Laut Chomsky wird jeder Satz, bevor er formuliert wird, als Tiefenstruktur unserer Psyche konzipiert. Chomsky ist der Ansicht, dass ein Satz in den verschiedenen natürlichen Sprachen - tiefenpsychologisch gesehen - die gleiche Struktur hat: Danach würden Unterschiede im Sprachaufbau erst in dem Moment generiert, wo ein Satz an die Oberfläche gelangt und vom psychischen ins linguistische Phänomen übergeht.

Damit postuliert Chomskys Theorie die Existenz von elementaren und universalen Begriffskonstruktionen, die allen Menschen gemeinsam sind. Eine interlinguistische Übersetzung (doch auch die intralinguistische Übersetzung) ist folglich laut Chomsky immer möglich, da die logischen Schemata, die den natürlichen Sprachen zugrunde liegen, aus einheitlichen Konstanten bestehen: Denn die tiefenpsychologische Struktur bleibt die gleiche, sie wird nur auf eine andere Weise aktualisiert, wenn sie in eine andere Sprache übertragen wird2.

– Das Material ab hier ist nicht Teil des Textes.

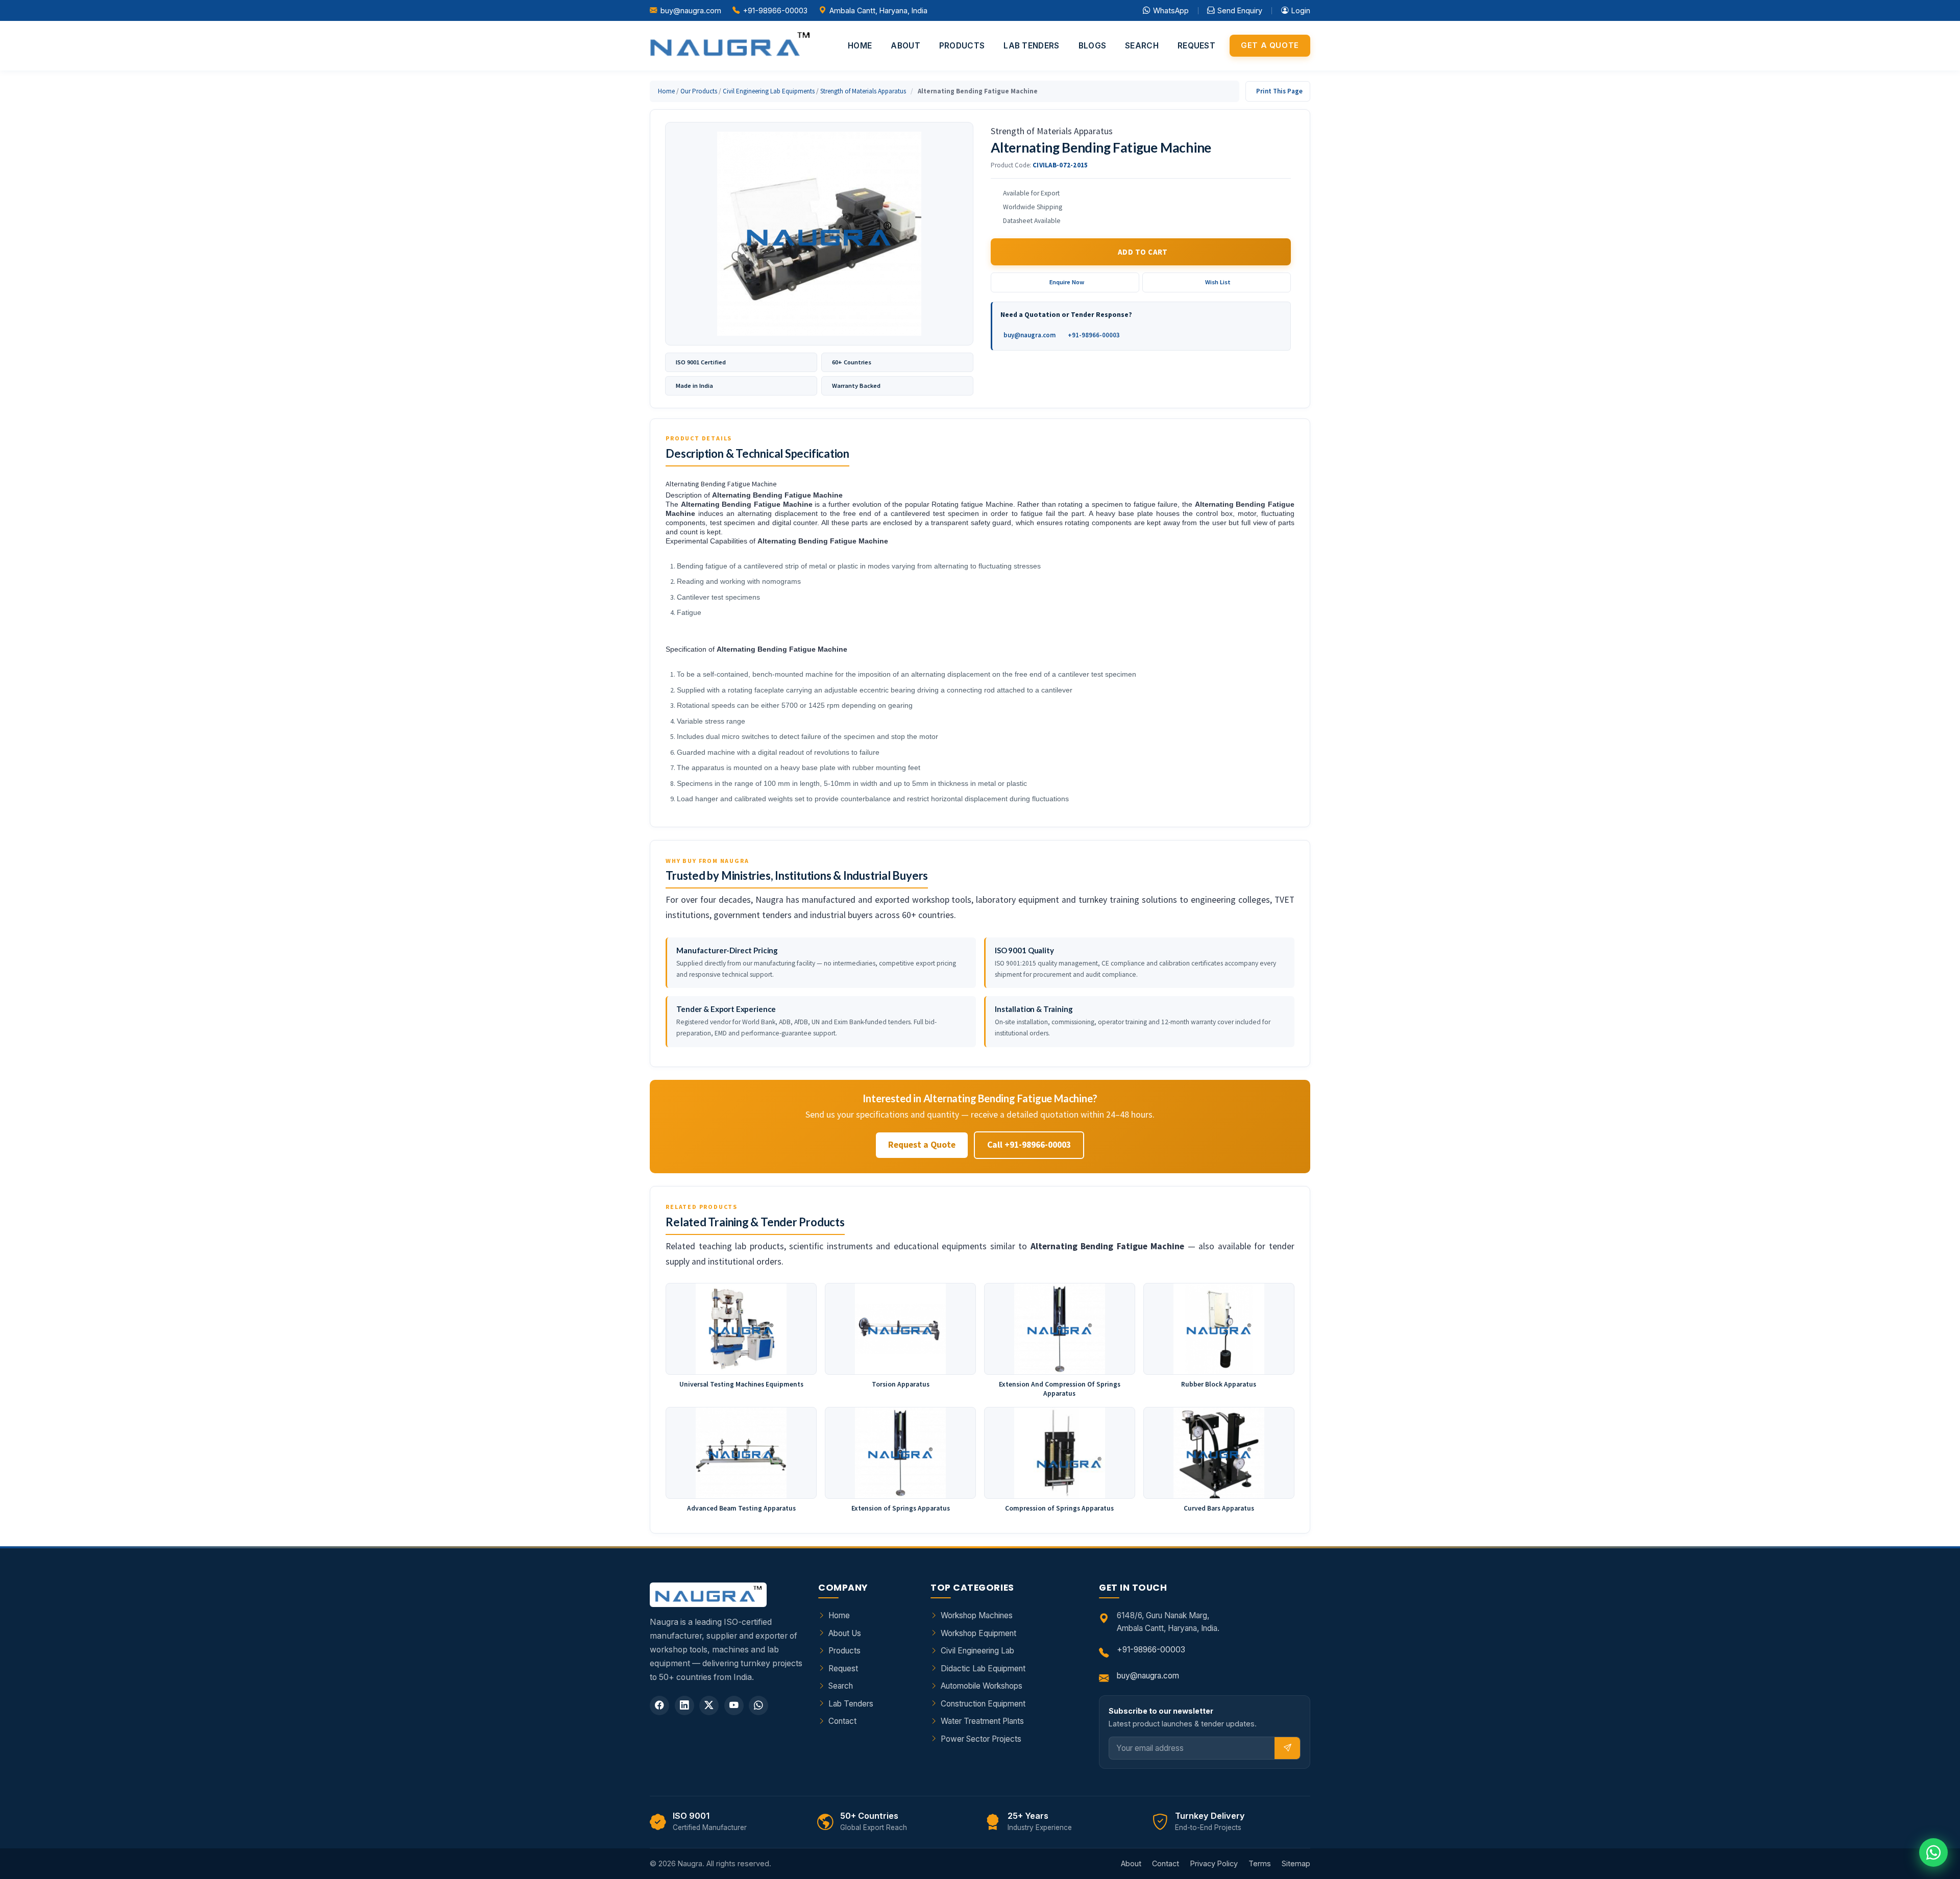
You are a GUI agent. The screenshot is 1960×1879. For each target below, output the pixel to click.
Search (1142, 46)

In der eigentlichen Linguistik stieß diese Theorie nicht immer auf Zustimmung, sie hat jedoch Konsequenzen für die übersetzungswissenschaftliche Betrachtung, die hier – ohne auf o. e. Kontroversen einzugehen - erörtert werden sollen.

Chomskys Auffassung impliziert die Trennung zwischen Stilebene und Information. Aus den "tiefenpsychologischen Strukturen" stammen die Informationen, während der Modus, in dem diese Informationen zum Ausdruck gebracht werden, als sekundär betrachtet wird und dem Kreis der formalen Zeichen zuzurechnen ist3.

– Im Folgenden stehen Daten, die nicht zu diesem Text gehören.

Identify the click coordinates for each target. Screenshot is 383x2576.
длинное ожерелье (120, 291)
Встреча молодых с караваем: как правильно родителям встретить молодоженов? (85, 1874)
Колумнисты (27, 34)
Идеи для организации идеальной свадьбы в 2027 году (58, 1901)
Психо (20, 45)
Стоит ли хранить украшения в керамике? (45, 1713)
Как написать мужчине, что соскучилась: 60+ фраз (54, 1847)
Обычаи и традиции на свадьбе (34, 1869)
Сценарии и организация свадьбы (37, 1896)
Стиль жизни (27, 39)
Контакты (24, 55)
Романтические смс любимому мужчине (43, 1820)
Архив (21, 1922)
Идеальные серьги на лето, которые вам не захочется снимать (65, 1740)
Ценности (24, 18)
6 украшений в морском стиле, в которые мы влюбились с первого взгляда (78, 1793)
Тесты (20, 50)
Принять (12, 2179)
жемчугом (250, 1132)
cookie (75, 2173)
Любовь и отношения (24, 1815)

Bezogen auf Hjelmslevs Unterscheidung zwischen Ausdrucks- und Inhaltsebene, würde dies bedeuten, dass die Übersetzung auf der Inhaltsebene nach Chomsky immer möglich ist, während die Ausdrucksebene zu einer Art Begleiterscheinung wird. Bei dieser Konzeption wird literarische Übersetzung in jeder Form von Vornherein ausgeklammert; im weiteren Sinne ist jedoch auch die Übersetzung anderer konnotativer Texte schlechthin betroffen, selbst wenn diese nicht als Literatur im eigentlichen Sinne gelten können. Denn in einem konnotativen Text ist die Dominante vorwiegend an das geknüpft, was Chomsky als Oberflächenstruktur bezeichnet, während die Tiefenstruktur in den Hintergrund tritt. Dies entspräche der Aussage, dass Übersetzbarkeit laut Chomsky nur auf jene Texte zutrifft, die Eco als «geschlossene» Texte begreift, Texte, die nur eine einzige Interpretation zulassen und keine Konnotation haben. Mit anderen Worten, eine Minderheit der real existierenden Texte.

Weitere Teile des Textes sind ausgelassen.